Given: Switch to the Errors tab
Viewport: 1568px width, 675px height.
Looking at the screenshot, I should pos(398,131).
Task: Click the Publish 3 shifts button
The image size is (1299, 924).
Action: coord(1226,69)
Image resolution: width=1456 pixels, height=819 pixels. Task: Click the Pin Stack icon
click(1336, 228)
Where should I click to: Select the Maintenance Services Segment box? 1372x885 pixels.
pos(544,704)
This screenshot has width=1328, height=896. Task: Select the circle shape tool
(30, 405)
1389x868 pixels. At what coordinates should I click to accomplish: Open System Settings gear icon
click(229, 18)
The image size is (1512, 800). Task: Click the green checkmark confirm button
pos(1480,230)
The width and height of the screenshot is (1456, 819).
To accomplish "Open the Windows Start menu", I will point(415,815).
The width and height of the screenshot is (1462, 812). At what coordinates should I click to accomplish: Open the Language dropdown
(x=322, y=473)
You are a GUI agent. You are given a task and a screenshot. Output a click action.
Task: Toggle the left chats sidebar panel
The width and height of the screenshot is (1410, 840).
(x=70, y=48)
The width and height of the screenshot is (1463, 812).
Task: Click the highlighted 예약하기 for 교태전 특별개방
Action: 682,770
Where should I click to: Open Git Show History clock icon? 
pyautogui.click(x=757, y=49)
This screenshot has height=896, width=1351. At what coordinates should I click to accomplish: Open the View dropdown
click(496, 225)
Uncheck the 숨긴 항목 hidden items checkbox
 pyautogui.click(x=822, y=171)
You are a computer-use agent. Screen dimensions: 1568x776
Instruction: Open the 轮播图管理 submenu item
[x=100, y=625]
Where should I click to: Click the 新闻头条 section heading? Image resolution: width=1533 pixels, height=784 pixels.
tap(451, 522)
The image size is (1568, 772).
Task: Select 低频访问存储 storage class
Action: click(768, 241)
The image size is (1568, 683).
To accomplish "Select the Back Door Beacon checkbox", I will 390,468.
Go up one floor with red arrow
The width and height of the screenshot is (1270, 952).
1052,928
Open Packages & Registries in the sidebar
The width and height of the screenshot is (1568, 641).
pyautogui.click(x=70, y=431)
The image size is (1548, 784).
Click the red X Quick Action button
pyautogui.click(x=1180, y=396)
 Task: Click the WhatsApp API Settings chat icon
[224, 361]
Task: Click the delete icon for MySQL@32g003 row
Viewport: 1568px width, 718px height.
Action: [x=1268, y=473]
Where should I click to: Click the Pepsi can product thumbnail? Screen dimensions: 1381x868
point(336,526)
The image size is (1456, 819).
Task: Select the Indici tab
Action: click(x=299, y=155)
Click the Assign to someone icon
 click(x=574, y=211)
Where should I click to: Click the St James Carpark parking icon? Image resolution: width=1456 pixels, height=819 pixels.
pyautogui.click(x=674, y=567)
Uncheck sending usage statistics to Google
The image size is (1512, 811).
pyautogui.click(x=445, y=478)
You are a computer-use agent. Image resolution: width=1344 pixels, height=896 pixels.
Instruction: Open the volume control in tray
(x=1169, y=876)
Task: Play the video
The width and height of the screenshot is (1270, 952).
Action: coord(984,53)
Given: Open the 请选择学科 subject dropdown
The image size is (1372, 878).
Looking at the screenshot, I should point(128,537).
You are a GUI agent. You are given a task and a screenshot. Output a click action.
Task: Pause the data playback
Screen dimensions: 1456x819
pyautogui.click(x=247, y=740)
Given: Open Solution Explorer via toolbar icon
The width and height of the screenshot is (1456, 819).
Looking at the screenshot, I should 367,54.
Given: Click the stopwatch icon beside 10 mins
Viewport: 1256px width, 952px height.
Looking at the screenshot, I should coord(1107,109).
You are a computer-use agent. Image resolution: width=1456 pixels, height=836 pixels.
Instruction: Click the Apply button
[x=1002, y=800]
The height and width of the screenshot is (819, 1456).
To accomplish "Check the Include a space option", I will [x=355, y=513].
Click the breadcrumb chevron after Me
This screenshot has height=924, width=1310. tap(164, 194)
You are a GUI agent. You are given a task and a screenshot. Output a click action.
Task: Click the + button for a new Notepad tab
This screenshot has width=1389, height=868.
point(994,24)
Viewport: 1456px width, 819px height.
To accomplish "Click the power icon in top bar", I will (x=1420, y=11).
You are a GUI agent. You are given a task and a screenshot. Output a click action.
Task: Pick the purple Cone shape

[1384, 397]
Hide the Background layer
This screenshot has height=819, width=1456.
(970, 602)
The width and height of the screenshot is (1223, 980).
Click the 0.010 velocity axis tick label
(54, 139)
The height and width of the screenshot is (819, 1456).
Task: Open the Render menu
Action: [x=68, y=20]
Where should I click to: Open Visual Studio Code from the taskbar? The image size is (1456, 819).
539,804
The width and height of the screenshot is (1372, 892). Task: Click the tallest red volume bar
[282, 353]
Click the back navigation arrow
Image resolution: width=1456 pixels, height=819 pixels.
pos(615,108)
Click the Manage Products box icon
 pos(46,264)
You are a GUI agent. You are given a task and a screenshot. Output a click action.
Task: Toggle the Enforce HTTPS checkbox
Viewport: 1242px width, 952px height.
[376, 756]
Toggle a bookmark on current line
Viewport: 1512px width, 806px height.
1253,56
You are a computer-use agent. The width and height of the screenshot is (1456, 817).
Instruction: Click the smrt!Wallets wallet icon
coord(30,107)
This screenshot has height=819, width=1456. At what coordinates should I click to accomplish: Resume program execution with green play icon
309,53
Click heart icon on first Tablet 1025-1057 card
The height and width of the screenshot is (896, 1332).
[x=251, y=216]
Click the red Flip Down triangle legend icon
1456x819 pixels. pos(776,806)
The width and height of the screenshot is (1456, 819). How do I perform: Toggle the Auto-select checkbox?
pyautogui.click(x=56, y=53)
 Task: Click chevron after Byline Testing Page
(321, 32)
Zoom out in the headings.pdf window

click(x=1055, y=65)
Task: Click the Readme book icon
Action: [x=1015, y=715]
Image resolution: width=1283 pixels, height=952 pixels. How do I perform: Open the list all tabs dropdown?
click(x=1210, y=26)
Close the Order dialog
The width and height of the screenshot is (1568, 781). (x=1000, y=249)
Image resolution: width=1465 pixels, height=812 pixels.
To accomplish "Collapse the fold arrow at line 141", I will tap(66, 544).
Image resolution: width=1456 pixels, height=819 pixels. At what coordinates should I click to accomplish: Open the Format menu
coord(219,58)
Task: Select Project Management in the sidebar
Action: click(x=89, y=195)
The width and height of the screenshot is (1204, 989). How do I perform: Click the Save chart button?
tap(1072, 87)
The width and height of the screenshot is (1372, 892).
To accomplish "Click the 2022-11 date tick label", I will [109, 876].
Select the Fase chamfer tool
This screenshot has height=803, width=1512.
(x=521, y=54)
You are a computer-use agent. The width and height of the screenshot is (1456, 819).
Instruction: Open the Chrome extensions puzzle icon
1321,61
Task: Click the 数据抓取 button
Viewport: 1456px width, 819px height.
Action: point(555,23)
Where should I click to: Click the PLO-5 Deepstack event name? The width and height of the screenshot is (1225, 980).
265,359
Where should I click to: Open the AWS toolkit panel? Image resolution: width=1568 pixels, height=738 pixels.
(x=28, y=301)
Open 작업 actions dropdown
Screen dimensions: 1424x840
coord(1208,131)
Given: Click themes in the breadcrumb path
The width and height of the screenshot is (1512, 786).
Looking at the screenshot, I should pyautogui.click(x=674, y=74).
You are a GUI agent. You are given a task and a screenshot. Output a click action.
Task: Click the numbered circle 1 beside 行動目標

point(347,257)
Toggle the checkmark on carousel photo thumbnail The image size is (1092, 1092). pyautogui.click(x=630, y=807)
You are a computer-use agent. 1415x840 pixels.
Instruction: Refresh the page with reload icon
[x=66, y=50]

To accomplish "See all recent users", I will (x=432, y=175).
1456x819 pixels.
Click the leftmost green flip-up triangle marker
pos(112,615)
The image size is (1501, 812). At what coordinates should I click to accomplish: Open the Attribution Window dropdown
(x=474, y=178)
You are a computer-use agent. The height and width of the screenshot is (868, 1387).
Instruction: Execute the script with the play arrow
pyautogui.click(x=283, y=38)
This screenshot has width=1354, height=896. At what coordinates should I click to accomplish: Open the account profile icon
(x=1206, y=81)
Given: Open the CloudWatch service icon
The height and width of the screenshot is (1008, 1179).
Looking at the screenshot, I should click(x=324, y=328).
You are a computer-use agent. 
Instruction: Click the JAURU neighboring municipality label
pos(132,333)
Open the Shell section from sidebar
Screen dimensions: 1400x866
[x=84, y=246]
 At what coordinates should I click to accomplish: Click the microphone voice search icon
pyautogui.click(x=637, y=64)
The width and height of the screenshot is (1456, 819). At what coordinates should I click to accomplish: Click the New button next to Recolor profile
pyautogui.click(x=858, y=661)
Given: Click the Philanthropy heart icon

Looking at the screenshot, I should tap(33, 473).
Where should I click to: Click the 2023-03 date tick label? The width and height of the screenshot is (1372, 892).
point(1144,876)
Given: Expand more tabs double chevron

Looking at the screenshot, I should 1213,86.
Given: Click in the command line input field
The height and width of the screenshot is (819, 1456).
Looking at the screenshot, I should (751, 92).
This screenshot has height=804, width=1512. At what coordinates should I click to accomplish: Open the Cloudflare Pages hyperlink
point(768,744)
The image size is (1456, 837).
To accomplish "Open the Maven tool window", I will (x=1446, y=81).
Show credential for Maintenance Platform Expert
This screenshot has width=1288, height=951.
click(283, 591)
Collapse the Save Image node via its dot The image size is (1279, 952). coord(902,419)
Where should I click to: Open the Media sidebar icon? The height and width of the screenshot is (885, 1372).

○ ○ ○

Everything above from the line containing "Zoom out in the headings.pdf window" down to the line containing "Open 작업 actions dropdown" is to be transcribed exactly, with both of those lines included and nothing else added.

§ **Exercise output**
Zoom out in the headings.pdf window

click(x=1055, y=65)
Task: Click the Readme book icon
Action: [x=1015, y=715]
Image resolution: width=1283 pixels, height=952 pixels. How do I perform: Open the list all tabs dropdown?
click(x=1210, y=26)
Close the Order dialog
The width and height of the screenshot is (1568, 781). (x=1000, y=249)
Image resolution: width=1465 pixels, height=812 pixels.
To accomplish "Collapse the fold arrow at line 141", I will tap(66, 544).
Image resolution: width=1456 pixels, height=819 pixels. At what coordinates should I click to accomplish: Open the Format menu
coord(219,58)
Task: Select Project Management in the sidebar
Action: click(x=89, y=195)
The width and height of the screenshot is (1204, 989). How do I perform: Click the Save chart button?
tap(1072, 87)
The width and height of the screenshot is (1372, 892).
To accomplish "Click the 2022-11 date tick label", I will [109, 876].
Select the Fase chamfer tool
This screenshot has height=803, width=1512.
(x=521, y=54)
You are a computer-use agent. The width and height of the screenshot is (1456, 819).
Instruction: Open the Chrome extensions puzzle icon
1321,61
Task: Click the 数据抓取 button
Viewport: 1456px width, 819px height.
Action: point(555,23)
Where should I click to: Click the PLO-5 Deepstack event name? The width and height of the screenshot is (1225, 980).
265,359
Where should I click to: Open the AWS toolkit panel? Image resolution: width=1568 pixels, height=738 pixels.
(x=28, y=301)
Open 작업 actions dropdown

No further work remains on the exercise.